EBNF Grammar
Introduction
This chapter serves to provide an annotated Extended Backus-Naur Form (EBNF) grammar for the language. The grammar is not intended to be a formal specification of the language, but rather a tool for understanding the language's syntax.
The EBNF syntax allows us to express the grammar in a concise and readable way. The grammar is annotated with comments that explain the meaning of each rule. The grammar is also annotated with the precedence and associativity of each operator.
EBNF Crash Course
EBNF is a notation for describing the syntax of a language. It is a formal grammar that is used to describe the syntax of many programming languages, including the language of this book.
Briefly, an EBNF grammar consists of a series of rules. The rules can be "terminal" or "non-terminal". A terminal rule is a rule that is defined in terms of a literal string. A non-terminal rule is a rule that is defined in terms of other rules.
BF Grammar
The BF Grammar will be split into two sections:
- The terminal symbols: This will enumerate all the symbols and what they mean.
- The the non-terminal constructs: These would be the constructs, made up of the terminal symbols that will actually appear in the program.
Terminal Symbols
The following rules map the operations to the terminal text symbols:
Increment
The increment
operation is represented by the +
symbol. This operation increments the value at the current cell by one.
increment = "+";
@startebnf
(* Increment the value at the current cell by one. *)
increment = "+";
@endebnf
Decrement
The decrement
operation is represented by the -
symbol. This operation decrements the value at the current cell by one.
decrement = "-";
@startebnf
(* Decrement the value at the current cell by one. *)

» **Tasks and exercises**:
1. Condense the paragraph in the EBNF grammar text that begins "Briefly, an EBNF grammar consists" into a short list that keeps its main facts.
2. Write the next part of the EBNF grammar text, picking up right after its final line.
The listing that comes next has no connection to the EBNF grammar text.

» **Data section**:
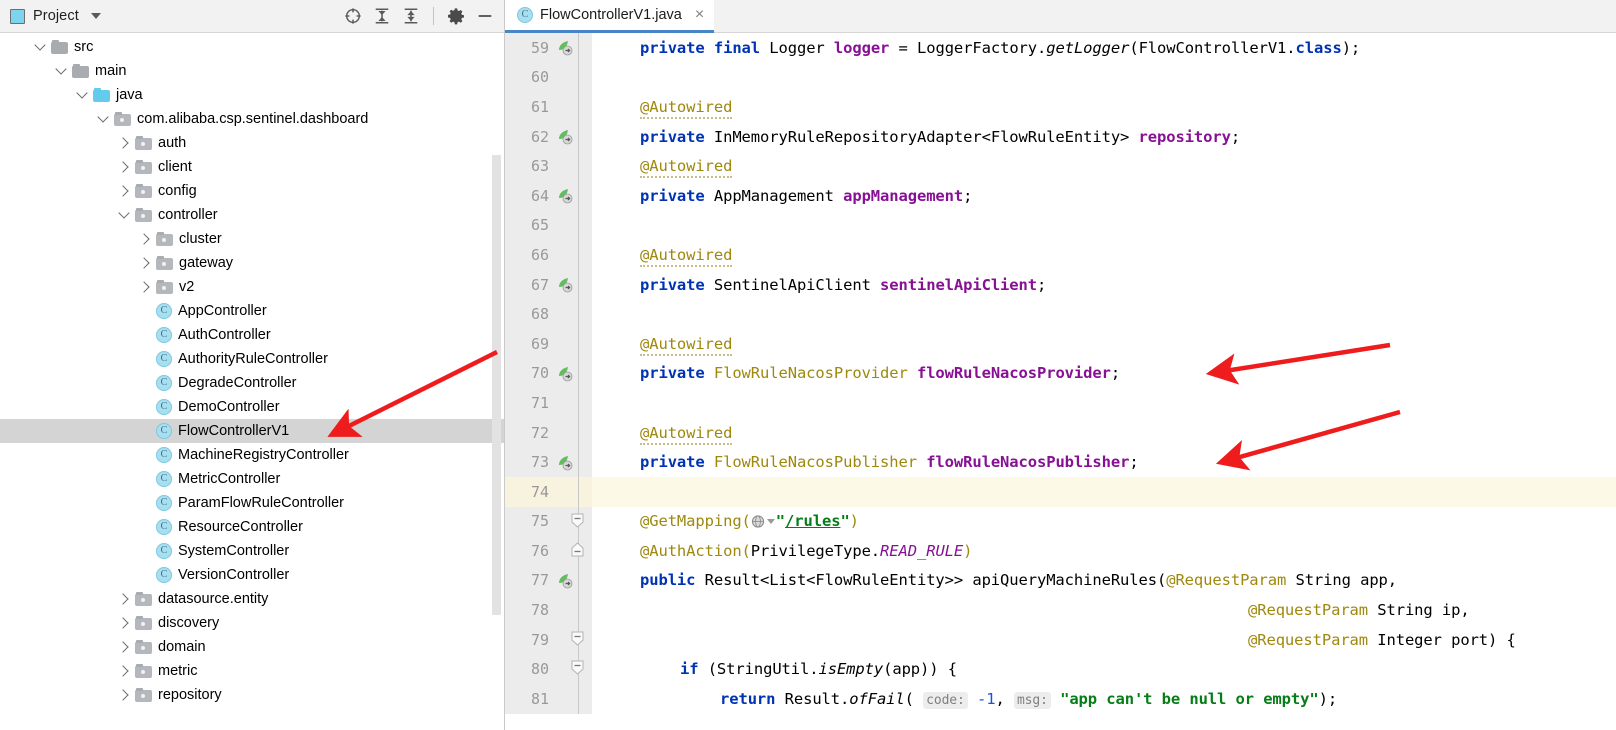  I want to click on tree-node-flowcontrollerv1: C FlowControllerV1, so click(252, 431).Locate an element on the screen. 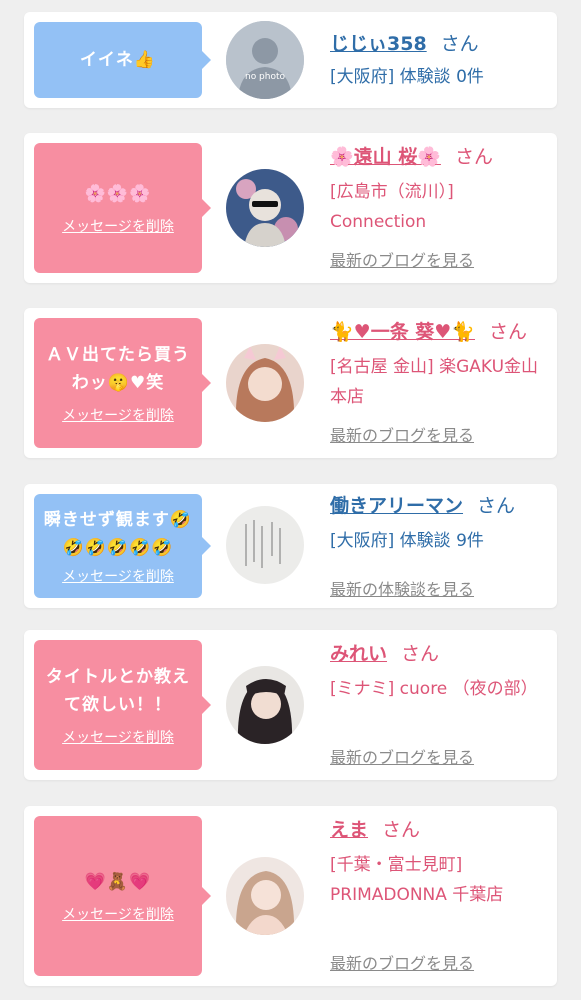 This screenshot has width=581, height=1000. latest-review-link: 最新の体験談を見る is located at coordinates (402, 588).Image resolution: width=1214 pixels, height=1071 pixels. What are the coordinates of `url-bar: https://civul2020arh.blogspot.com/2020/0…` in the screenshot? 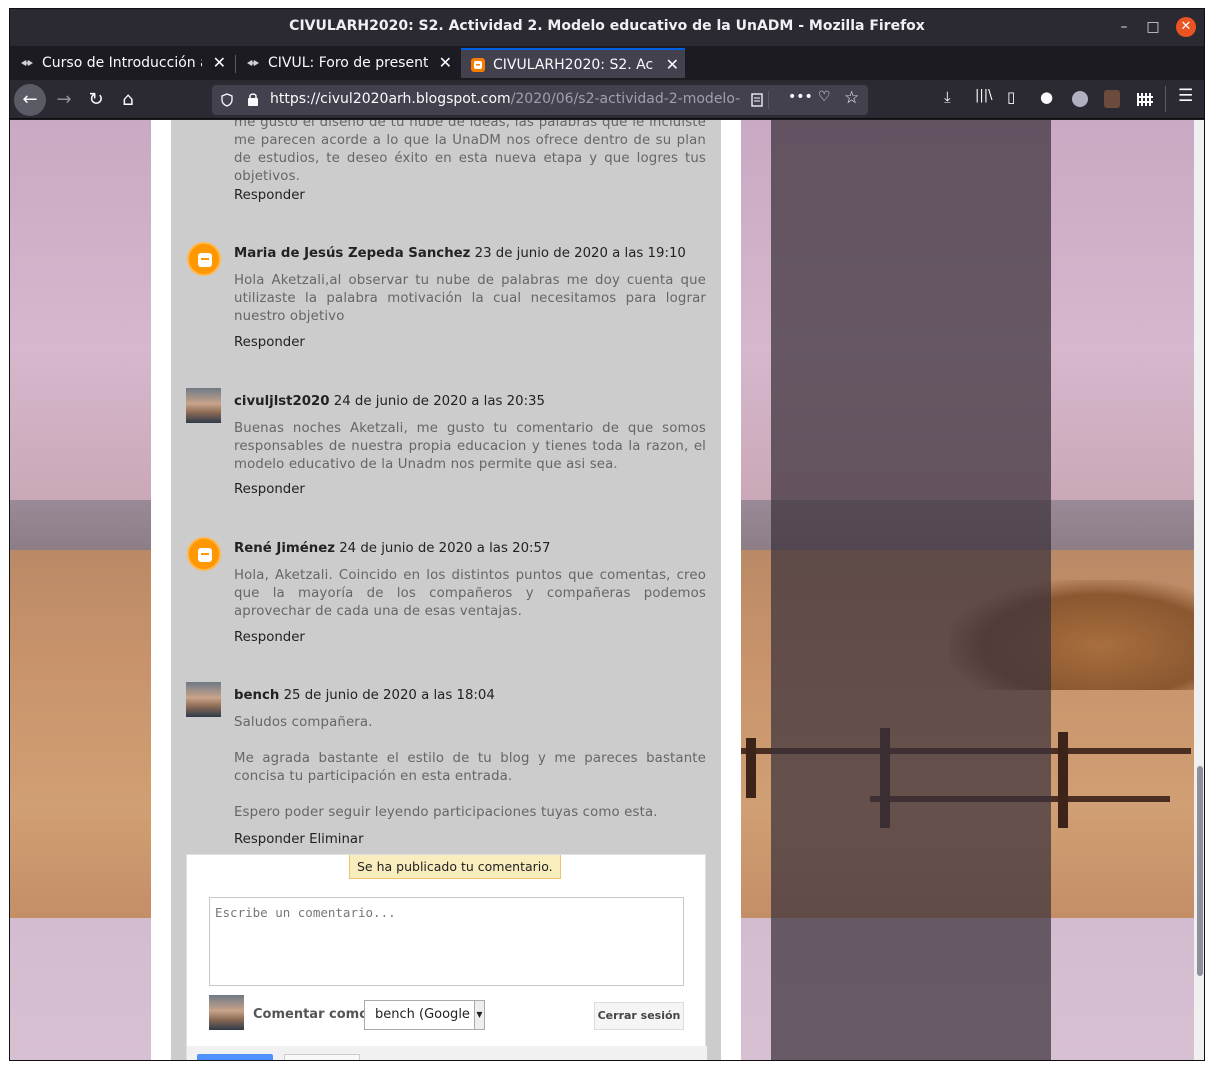 It's located at (540, 100).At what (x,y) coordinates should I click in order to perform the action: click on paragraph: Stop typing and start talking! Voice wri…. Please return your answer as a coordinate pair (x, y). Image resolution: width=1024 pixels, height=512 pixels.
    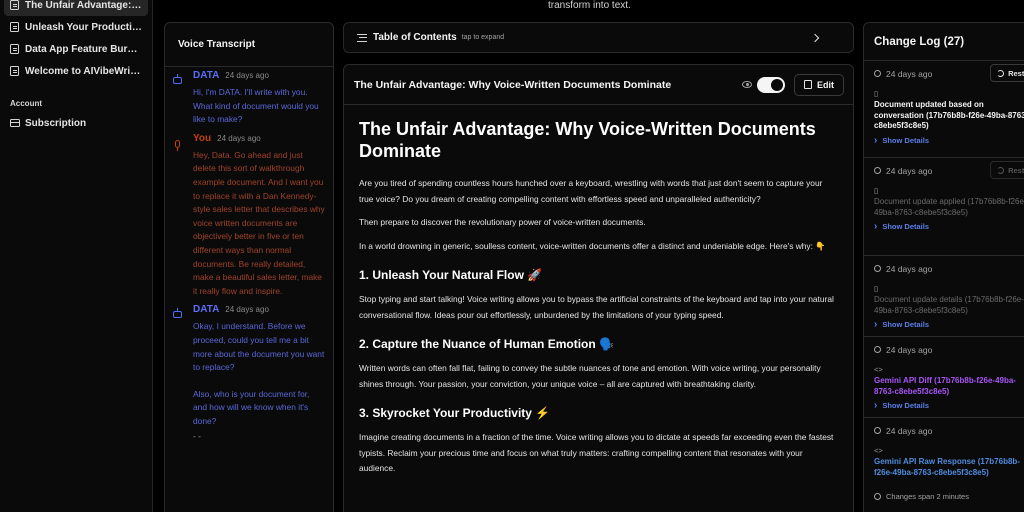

» **Answers**:
1.
- An EBNF grammar is a series of rules.
- Each rule is either terminal or non-terminal.
- A terminal rule is defined by a literal string.
- A non-terminal rule is defined by other rules.

2.
decrement = "-";
@endebnf
Move Right
The move_right
operation is represented by the >
symbol. This operation moves the pointer to the right by one cell. This operation translates into incrementing the memory pointer by one. If this operation is performed when the pointer is at the last cell, then the pointer will wrap around to the first cell.
move_right = ">";
@startebnf
(* Move the pointer to the right by one cell. *)
move_right = ">";
@endebnf
Move Left
The move_left
operation is represented by the <
symbol. This operation moves the pointer to the left by one cell. This operation translates into decrementing the memory pointer by one. If this operation is performed when the pointer is at the first cell, then the pointer will wrap around to the last cell.
move_left = "<";
@startebnf
(* Move the pointer to the left by one cell. *)
move_left = "<";
@endebnf
Output
The output
operation is represented by the .
symbol. This operation outputs the value at the current cell as a character. This operation translates into printing the value at the current cell as a character to whichever output stream is being used. The value printed will be the ASCII representation of the value at the current cell.
output = ".";
@startebnf
(* Output the value at the current cell as a character. *)
output = ".";
@endebnf
Input
The input
operation is represented by the ,
symbol. This operation reads a character from input and stores it in the current cell. This operation translates into reading a character from whichever input stream is being used and storing it in the current cell. The value stored in the cell will be the ASCII value of the character.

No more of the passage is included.